As one of the six ad hoc members that worked for two years in developing GMPs for the supplement industry in the mid-1990s, through our voluntary membership on the Compliance and Label Integrity Committee (ComPLI) at NNFA, key provisions of NNFA’s GMPs were presented to the audience to illustrate key elements essential to establishing GMPs.

To illustrate the importance of truthfulness as it relates to adulteration, a case history was presented. It occurred at a trade show when a woman presented a sexual enhancement product she claimed contained ingredients her husband had discovered that were “100 percent natural, made from herbs and as effective as Viagra®." She guaranteed the product would work within 30 minutes. She provided six tablets as a sample along with some literature that included a list of the ingredients.

Three capsules were sent to one of two labs. One of the labs called a few days later and informed me that the tablet contained sildenafil (Viagra®)—lots of it, far more than the highest dose sold by prescription. Astounded, I contacted the company and asked to speak to the supplement’s formulator, who denied it was possible. It wasn’t long before FDA took action against the company.

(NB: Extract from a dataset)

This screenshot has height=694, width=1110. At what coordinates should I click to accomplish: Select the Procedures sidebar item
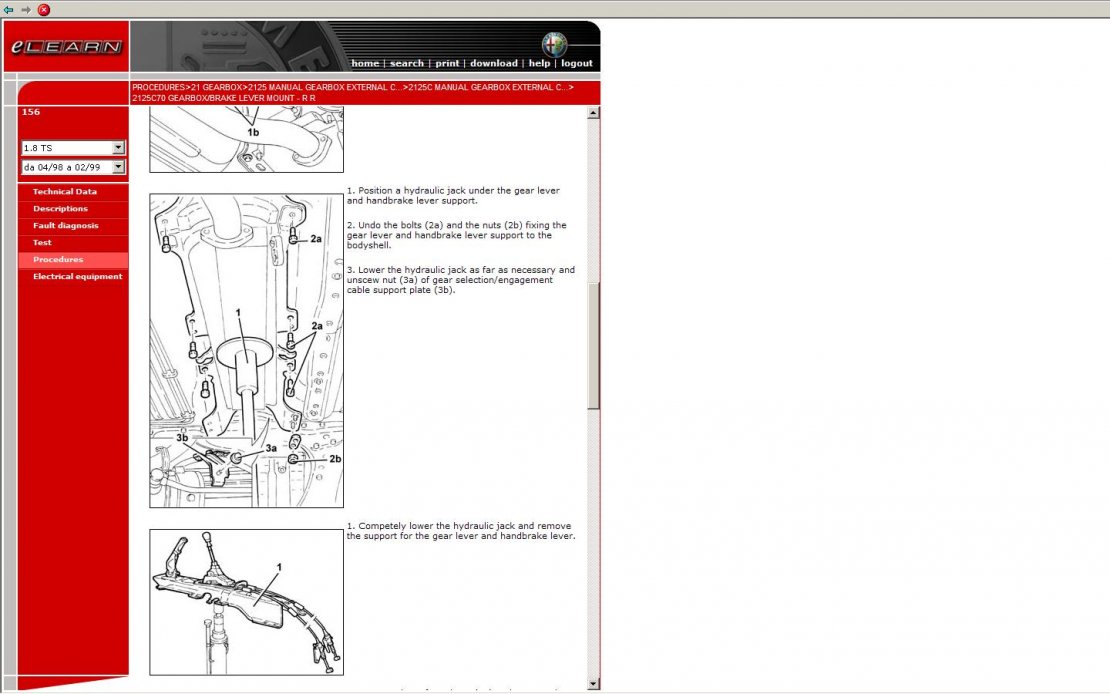[x=58, y=260]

What should worry us as well is that the second lab had not detected the presence of the approved pharmaceutical ingredient (API), even after having the tablets for three weeks before issuing their report confirming the presence of the listed ingredients.

Here we are 20 years later, and guess what? The problem of product adulteration continues. And the need for industry-wide effective QA is as important as ever. But what can be done to deal with industry outliers who unknowingly or knowingly adulterate supplements?

With the announcement on Dec. 20, 2015, that FDA elevated the Division of Dietary Supplement Programs status to the Office of Dietary Supplement Programs (ODSP), it became clear that it will take numerous actions to protect the public health, including enforcing dietary supplement compliance with GMPs, and giving priority to cases in which GMP violations:

• Potentially compromise product safety;

• Fail to ensure product identity, potentially jeopardizing consumer safety; and

• Result in consumer deception, when, for example, manufacturers do not verify the identity of their raw materials.

With the agency’s announcement emphasis, hopefully by the time SupplySide West celebrates its 25th anniversary, adulteration and contaminant issues will be a thing of the past. GMP compliance will be the standard industry-wide. Every supplement’s ingredients will be within acceptable ranges as claimed on the label. And consumer confidence will be at an all-time high.

Alexander G. Schauss, Ph.D., FACN, CFS, has been studying nutrition and botanical medicine since his 1969 landmark study of high-dose ascorbic acid consumption and its effect on opiate receptors. A former clinical professor of natural products research, associate professor of research, and adjunct research professor of botanical medicine, he is currently the senior director of research at AIBMR Life Sciences (aibmr.com), and a research associate in the College of Science at the University of Arizona. A prolific research scientist, he is the author/co-author of nearly 250 publications, including 23 books and 34 chapters, in the fields of nutrition and botanical medicine.